While clause (1) deals with pre-constitutional laws, clause (2) covers post-constitutional laws.
Article 14
Individuals are guaranteed the right to equality under Article 14 of the Indian Constitution.
The article confers rights on all persons within the territory of India. The benefit of the Article
is not limited to citizens as under Article 19. The word ‘person’ includes not only natural
persons but also legal or juristic persons. As a result, Article 14 guarantees the right of
equality to all firms, registered organisations, statutory corporations, and other legal entities.
Articles 15 to 18
Article 15 of the Indian Constitution deals with the prohibition of discrimination on grounds of
religion, race, caste, sex, or place of birth. The legitimacy of an act under Article 15 is to be
determined by the mode of operation and effect on fundamental rights and not by the
purpose or goal of the act. The act is unlawful if the impact of its operation is to discriminate
against citizens on any of the grounds specified in the article.
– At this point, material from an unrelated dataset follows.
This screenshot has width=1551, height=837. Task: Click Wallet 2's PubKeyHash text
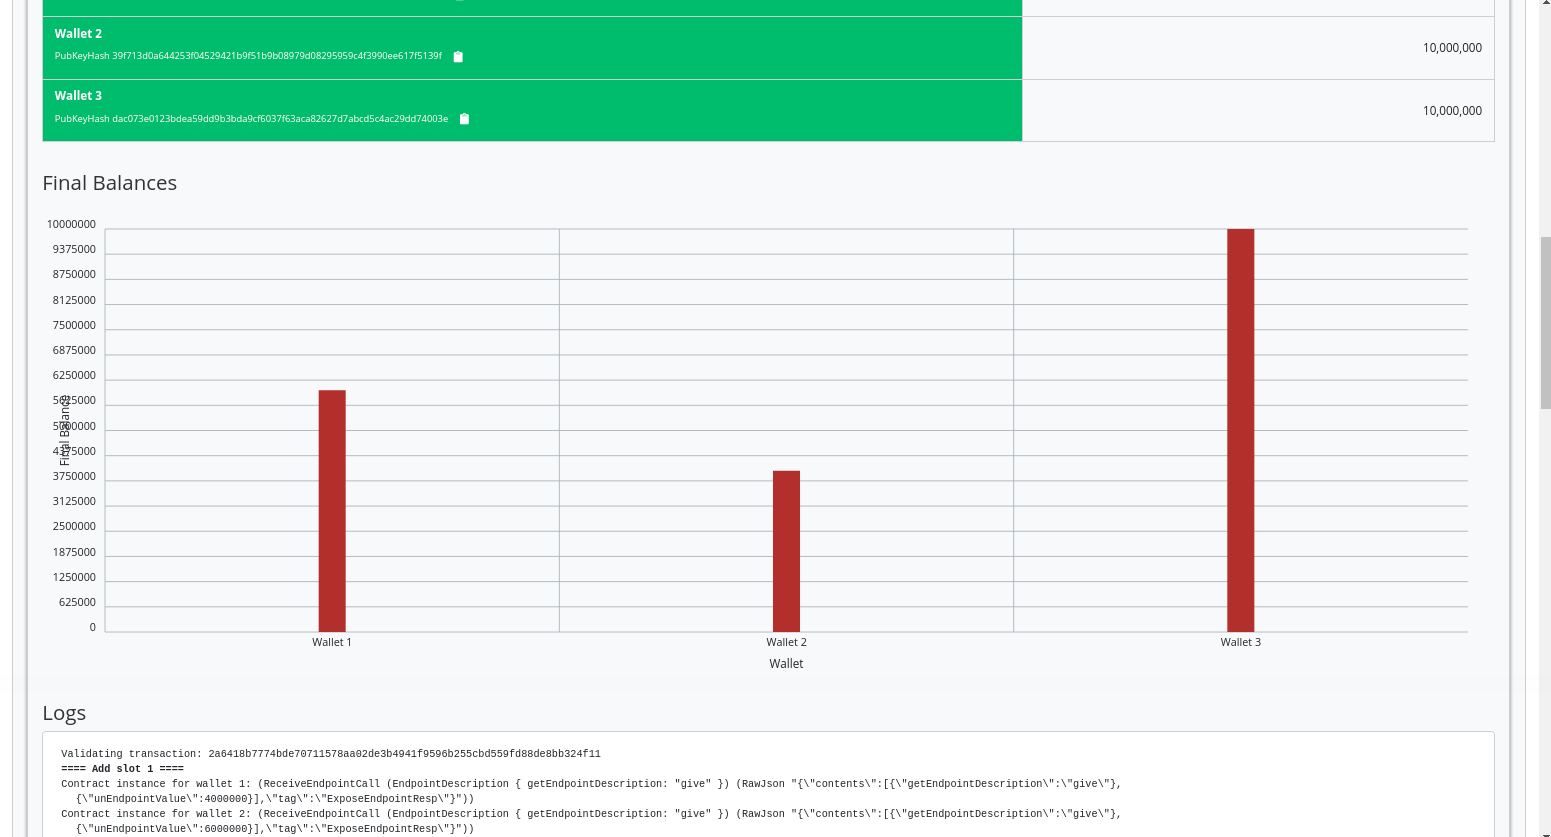(248, 56)
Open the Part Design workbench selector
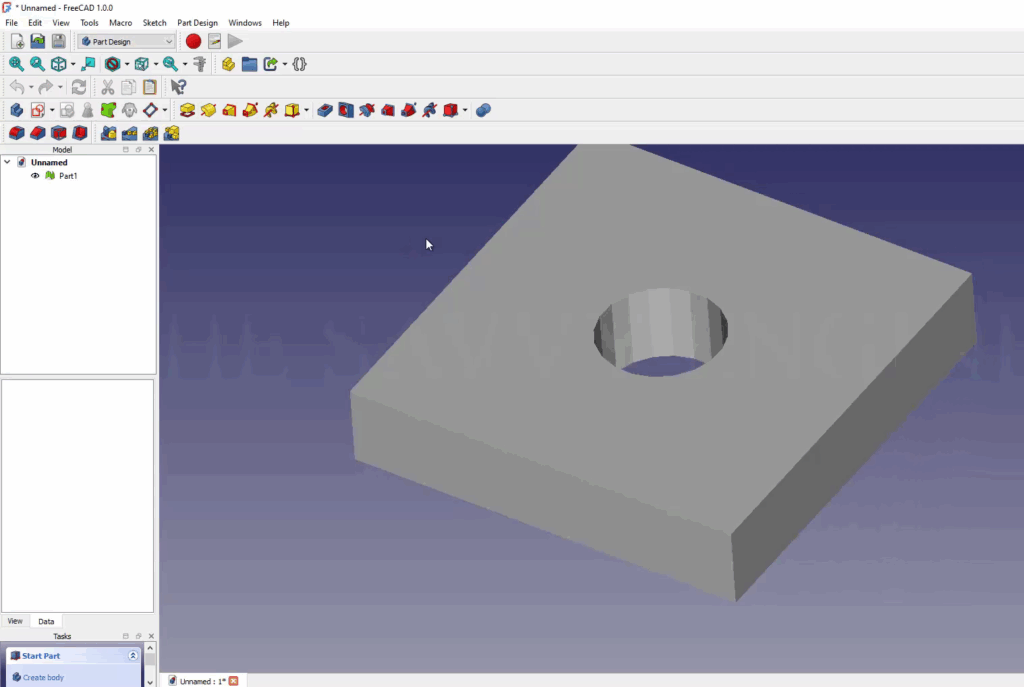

Article 16 guarantees equality of opportunity in state-sponsored employment. This right is
only conferred on the citizens of India. It is also impossible to treat everyone equally in the
workplace. Equal treatment for equals is the sole definition of equality. Article 16 does not
prevent the reasonable classification of employees and unequal treatment based on such
categorisation. Before an action is determined to have violated Article 16, there must be a
clear showing of discrimination between one government official and another in a similar
position, which cannot be sensibly explained, save on the assumption or demonstration of
malice in law or malice in fact. The Supreme Court of India had opined the same in the 1976
case of Regional Manager v. Pawan Kumar.
Article 17 deals with our country’s specific problem of untouchability. There are two parts to
this article. The first portion proclaims that ‘untouchability’ is outlawed and that any form of
it is prohibited. Article 17 denies legal recognition of any right or disability based on the
‘untouchability’ practice. The second portion, which has a positive element, stipulates that
anybody who imposes any disability resulting from ‘untouchability’ would be punished. The
punishment will be determined by the law.
All titles are abolished under Article 18(1) of the Indian Constitution. It makes it illegal for the
government to bestow titles on anybody, whether a citizen or a non-citizen. The restriction
does not apply to military or academic distinctions. As a result, a university might bestow a
title or honour on a deserving individual. Clause (2) makes it illegal for an Indian citizen to
accept any title from a foreign state. Clause (3) bans a person who is not a citizen of India but
holds a profit or trust post in the government from taking a title from a foreign state without
the President’s permission. Clause (4) states that no individual, citizen or non-citizen, holding
a profit or trust post may take any present, emolument, or office of any sort from or under
any foreign State without the President’s assent. Clauses (3) and (4) were inserted to
guarantee that a non-citizen remains loyal to the State and does not violate the confidence
placed on them. The Supreme Court confirmed the legitimacy of civilian decorations in Balaji
Raghavan v. UOI (1995) but chastised the government for not exercising prudence in granting
them. It was decided that national prizes were not intended to be utilised as titles and that
individuals who had done so should forfeit their honour.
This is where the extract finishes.